We would not automatically assume that we should use merges over relationships to offload processing to a central refresh however. There are a number of tools available in Power BI to analyze query performance and speed up reports.

The following video from Guy in a Cube goes into depth about one of the optimization tools available.

Microsoft also provides information specific to the topic available here: Optimization guide for Power BI. It’s a useful starting point but is not necessarily comprehensive in all of the ways to optimize Power Query, Power BI, and the VertiPaq engine.

3.) Data Integrity and Transformation Visibility

If you were to merge all tables together from a complex data model, it could be incredibly difficult to go back and trace the transformations performed in Power Query. If data were ever to change or there was an error in an individual table transformation it could be incredibly time consuming to troubleshoot.

By utilizing relationships, you can keep source tables intact allowing you to take advantage of a star schema and maintain the integrity of individual tables.

4.) Best Practices

As a general rule, merging should be used sparingly and mostly with small datasets. The Power BI Service is subject to data size limits and different connection methods may dictate that relationships have to be used.

Relationships are the go-to for most data modeling needs, and allows you to have a smaller data model size while ensuring visibility to the connections between tables.

Table of Power BI Relationships and Equivalent Merge Function

As you can see, the options to merge vs build a relationship are semi-interchangeable. The following table shows the relationship type and corresponding merge type under different scenarios.

Power BI Relationship Type Power BI Merge TypeDescription
One-to-One (1:1)Inner Merge (with unique keys)Both relationship and merge involve matching unique records from two tables. In a 1:1 relationship, each record in Table A corresponds to one unique record in Table B and vice versa.
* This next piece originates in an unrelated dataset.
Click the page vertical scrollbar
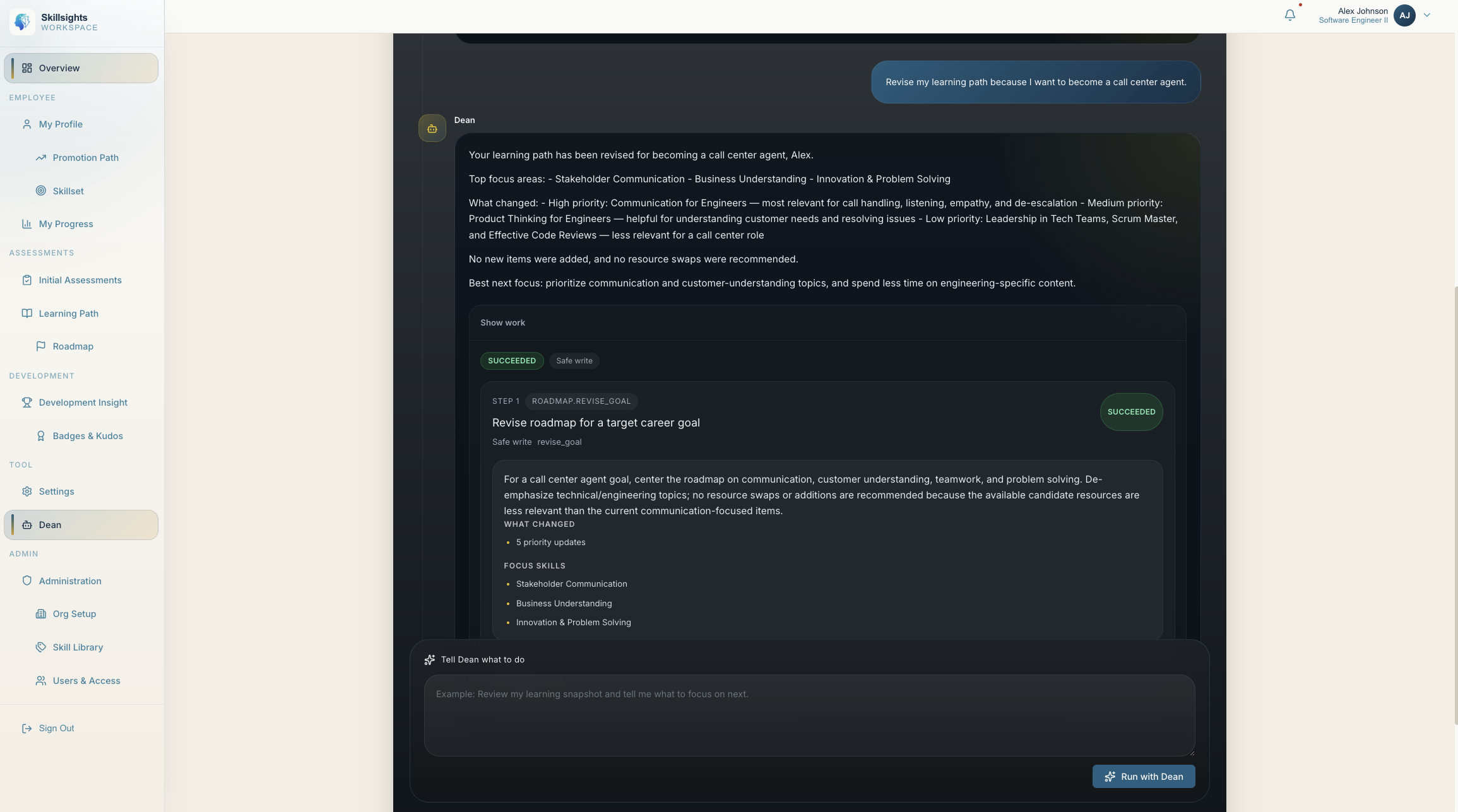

Similarly, an inner merge with unique keys combines rows that have matching, unique values in both tables.
One-to-Many (1:N)Left Outer MergeIn a 1:N relationship, each record in Table A (typically a dimension table) can relate to multiple records in Table B (typically a fact table). This corresponds to a left outer merge, where all rows from the left table (Table A) are included along with matched rows from the right table (Table B).
Many-to-One (N:1)Right Outer MergeThe inverse of One-to-Many. In N:1, many rows in Table A relate to a single row in Table B. This is akin to a right outer merge where all rows from the right table are included along with those that match from the left table.
Many-to-Many (N:N)Full Outer MergeIn an N:N relationship, rows from both tables can have multiple corresponding rows in the other table. This is similar to a full outer merge, which combines all rows from both tables, filling in with nulls where there is no match.
Not Directly ApplicableAnti JoinAnti joins in Power BI merges (like Left Anti or Right Anti) return rows from one table where there are no corresponding matches in the other. There’s no direct equivalent in Power BI relationships, as relationships are inherently designed to define connections, not to filter out non-matching rows.

There are also scenarios such as an Anti-Join where you would have to perform the operation in Power Query using a Merge and no direct equivalent is available using a relationship.

Conclusion

Merging tables and building relationships in Power BI serve different purposes and have distinct implications for data model performance and maintainability. Merging is best suited for data transformation and consolidation before loading into the model, whereas relationships are essential for efficient data modeling and large-scale reporting.